Paradoxalement, la possibilité pour les libertaires de se reconnaître
dans des évènements eux-mêmes capables de prendre
sens dans le projet anarchiste tient sans doute en partie à
l’effacement actuel de deux grandes illusions : l’illusion du
« peuple » pour laquelle ces évènements ne seraient que la
manifestation sporadique et imparfaite ; l’illusion du « sens de
l’histoire » prétendant à son tour transcender leur caractère
éphémère et inachevé. Deux illusions dont l’anarchisme était
déjà – dès son apparition – le contempteur le plus résolu (voir
encadrés 1 et 2),mais qu’il avait pumalgré tout sembler parfois
partager avec tous les autres courants de la modernité.

L’illusion du « peuple »

Cette première illusion (et sa durée) d’un « peuple » émancipateur
(par essence) et donc nécessairement « progressiste »,
peut être rapportée à deux raisons historiques :
- 1 – L’étroite intrication des luttes nationales et des luttes
sociales propres à l’Europe de la première moitié et du milieu
du XIXe siècle, une intrication dont les évènements de 1848
mais aussi la Commune de Paris sont une bonne illustration.
Et ceci avant que les potentialités émancipatrices des « nations
 » européennes ne se transforment très vite en leur
contraire : le « nationalisme » étatique et impérialiste, totalitaire
et borné, qui, pour l’Europe toujours, devait déboucher
sur les catastrophes (externes et internes) du colonialisme et de
la Première Guerre mondiale.
- 2 – Seconde raison du caractère durable des illusions sur le
peuple : le retour, un siècle plus tard, du « national » dans les
« luttes de libération » du même nom, qui, sous une couche de
peinture marxiste, devaient tout aussi rapidement se transformer
en un « nationalisme » non moins sordide et oppresseur
que celui des empires dont elles héritaient à leur tour, quitte
à sélectionner, homogénéiser et inventer les identités ethnicoreligieuses
nécessaires aux nouveaux États2.

Dès la fin des années 1880, et pour ce qui concerne la France
et l’Europe, la brève mais éclairante expérience du « boulangisme
 »3 dissipait l’illusion idéaliste d’un « peuple » naturellement
de gauche.

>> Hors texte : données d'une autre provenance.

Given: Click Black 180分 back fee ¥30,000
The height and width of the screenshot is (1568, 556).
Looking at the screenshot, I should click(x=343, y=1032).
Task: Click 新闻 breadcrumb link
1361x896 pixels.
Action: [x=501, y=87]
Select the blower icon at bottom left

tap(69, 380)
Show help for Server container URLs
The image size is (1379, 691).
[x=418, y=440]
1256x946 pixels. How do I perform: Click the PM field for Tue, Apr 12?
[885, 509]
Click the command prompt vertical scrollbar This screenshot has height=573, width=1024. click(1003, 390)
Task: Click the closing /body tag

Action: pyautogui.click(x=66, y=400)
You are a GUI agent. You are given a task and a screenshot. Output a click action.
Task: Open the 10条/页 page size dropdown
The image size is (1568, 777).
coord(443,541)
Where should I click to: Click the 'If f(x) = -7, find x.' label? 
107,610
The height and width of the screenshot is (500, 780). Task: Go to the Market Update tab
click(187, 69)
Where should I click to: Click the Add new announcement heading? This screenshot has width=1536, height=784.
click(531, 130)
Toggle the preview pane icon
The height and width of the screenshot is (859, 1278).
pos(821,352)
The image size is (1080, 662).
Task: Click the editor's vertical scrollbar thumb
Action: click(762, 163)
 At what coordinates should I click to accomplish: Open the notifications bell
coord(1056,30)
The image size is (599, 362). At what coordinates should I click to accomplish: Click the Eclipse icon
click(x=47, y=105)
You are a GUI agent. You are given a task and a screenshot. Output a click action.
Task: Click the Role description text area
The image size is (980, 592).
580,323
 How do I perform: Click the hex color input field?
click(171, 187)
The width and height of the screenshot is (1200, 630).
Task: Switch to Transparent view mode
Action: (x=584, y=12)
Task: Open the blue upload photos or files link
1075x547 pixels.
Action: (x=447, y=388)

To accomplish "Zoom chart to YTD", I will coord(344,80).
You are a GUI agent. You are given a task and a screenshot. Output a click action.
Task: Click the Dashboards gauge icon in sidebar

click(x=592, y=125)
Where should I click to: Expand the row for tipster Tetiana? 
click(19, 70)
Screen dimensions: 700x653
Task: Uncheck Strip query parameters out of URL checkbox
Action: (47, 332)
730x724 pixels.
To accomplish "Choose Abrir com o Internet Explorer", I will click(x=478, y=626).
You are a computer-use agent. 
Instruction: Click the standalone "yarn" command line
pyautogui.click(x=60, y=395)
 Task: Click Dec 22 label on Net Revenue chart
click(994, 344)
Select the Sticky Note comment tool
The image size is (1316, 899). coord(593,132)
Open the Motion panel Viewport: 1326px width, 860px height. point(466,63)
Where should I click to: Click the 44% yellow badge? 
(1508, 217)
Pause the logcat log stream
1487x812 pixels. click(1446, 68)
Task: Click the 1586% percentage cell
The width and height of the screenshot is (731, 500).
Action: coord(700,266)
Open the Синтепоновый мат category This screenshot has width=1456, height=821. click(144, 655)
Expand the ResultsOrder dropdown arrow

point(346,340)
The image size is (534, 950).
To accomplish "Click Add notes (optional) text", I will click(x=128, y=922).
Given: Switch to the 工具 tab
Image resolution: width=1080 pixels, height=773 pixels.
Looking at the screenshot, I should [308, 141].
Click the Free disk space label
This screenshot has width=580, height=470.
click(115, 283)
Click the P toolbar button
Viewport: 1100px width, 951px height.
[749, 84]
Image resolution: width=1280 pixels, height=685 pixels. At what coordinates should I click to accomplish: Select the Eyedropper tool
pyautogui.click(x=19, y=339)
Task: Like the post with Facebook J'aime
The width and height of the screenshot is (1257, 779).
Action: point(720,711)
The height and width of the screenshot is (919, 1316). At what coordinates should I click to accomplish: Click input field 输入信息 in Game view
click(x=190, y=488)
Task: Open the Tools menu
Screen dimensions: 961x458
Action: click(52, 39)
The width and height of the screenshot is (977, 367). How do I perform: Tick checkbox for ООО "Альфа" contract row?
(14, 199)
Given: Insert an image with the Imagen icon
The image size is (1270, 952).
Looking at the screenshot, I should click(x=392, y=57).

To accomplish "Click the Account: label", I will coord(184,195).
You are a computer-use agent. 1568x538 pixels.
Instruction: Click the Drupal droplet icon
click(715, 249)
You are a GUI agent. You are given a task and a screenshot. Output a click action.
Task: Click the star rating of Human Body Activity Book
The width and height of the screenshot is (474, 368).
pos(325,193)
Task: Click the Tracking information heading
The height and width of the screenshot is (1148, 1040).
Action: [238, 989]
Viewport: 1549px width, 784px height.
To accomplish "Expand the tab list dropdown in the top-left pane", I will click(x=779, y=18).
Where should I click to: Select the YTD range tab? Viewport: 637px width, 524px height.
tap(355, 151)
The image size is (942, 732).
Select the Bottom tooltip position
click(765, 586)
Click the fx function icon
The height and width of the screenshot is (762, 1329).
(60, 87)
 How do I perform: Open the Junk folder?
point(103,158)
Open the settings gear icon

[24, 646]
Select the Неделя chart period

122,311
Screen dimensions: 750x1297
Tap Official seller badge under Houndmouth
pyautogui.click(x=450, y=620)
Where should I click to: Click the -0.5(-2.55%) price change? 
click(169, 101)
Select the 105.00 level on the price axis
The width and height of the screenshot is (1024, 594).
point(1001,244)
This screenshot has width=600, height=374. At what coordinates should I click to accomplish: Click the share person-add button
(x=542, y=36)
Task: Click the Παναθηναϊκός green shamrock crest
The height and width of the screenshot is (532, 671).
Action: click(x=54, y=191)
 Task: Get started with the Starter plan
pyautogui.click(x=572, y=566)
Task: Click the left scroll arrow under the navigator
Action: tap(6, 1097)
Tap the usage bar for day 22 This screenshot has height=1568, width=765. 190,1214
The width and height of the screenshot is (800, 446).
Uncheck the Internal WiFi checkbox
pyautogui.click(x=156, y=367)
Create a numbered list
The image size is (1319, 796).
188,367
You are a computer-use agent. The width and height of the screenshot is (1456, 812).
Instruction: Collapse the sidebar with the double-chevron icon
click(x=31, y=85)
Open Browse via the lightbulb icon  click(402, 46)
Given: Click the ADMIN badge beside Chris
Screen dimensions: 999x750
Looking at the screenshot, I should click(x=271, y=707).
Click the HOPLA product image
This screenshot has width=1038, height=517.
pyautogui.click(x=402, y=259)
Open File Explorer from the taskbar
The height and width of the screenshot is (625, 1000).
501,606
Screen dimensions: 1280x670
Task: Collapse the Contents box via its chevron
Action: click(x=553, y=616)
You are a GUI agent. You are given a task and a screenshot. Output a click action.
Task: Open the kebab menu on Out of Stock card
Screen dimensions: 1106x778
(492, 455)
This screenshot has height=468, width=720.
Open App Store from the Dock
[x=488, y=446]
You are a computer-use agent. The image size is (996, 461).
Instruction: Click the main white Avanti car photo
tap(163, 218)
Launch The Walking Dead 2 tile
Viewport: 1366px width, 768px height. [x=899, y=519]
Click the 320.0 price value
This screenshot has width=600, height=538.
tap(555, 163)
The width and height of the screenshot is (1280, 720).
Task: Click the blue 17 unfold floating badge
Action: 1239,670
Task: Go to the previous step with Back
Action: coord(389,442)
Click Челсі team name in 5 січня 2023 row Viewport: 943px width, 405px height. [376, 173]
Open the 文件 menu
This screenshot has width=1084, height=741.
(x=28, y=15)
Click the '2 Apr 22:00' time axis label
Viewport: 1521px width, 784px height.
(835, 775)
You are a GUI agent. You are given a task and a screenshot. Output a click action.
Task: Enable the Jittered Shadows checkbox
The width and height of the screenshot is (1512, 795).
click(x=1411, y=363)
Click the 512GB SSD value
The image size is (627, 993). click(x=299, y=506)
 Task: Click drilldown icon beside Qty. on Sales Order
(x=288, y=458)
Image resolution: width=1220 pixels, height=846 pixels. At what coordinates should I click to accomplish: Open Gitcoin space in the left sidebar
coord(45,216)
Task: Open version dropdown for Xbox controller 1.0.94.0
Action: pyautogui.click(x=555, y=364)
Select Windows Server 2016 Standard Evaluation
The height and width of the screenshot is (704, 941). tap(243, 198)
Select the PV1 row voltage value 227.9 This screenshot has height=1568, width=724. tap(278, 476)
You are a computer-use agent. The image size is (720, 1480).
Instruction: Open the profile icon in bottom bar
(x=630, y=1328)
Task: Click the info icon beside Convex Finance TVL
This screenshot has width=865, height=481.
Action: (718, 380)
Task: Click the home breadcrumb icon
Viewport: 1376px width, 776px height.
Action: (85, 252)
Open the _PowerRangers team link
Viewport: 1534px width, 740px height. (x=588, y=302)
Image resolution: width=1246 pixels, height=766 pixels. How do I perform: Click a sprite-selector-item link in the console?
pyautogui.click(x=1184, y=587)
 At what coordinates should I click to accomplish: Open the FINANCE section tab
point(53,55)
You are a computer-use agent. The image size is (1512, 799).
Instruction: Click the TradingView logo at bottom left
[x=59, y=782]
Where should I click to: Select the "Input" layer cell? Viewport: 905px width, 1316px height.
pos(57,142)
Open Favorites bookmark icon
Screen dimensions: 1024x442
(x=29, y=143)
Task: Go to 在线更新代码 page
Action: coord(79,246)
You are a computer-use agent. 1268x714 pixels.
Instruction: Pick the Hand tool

Elle révélait aux yeux de tous sa capacité à
se transformer brusquement en son contraire : la cristallisation
et l’émergence d’un « peuple de droite » et d’extrême droite ; le
divorce entre le social et le national ; puis l’absorption du social
dans le national, à travers les différentes formes de fascisme et
de « national-socialisme » de l’entre-deux-guerres, jusqu’aux
« populismes » contemporains, ou encore – nouveaux venus
mais frères jumeaux du point de vue de la domination et des
identités totalitaires – l’émergence de différents types de fascisme
religieux, en particulier dans le cadre du monothéisme
(dont l’islam est actuellement l’exemple le plus visible).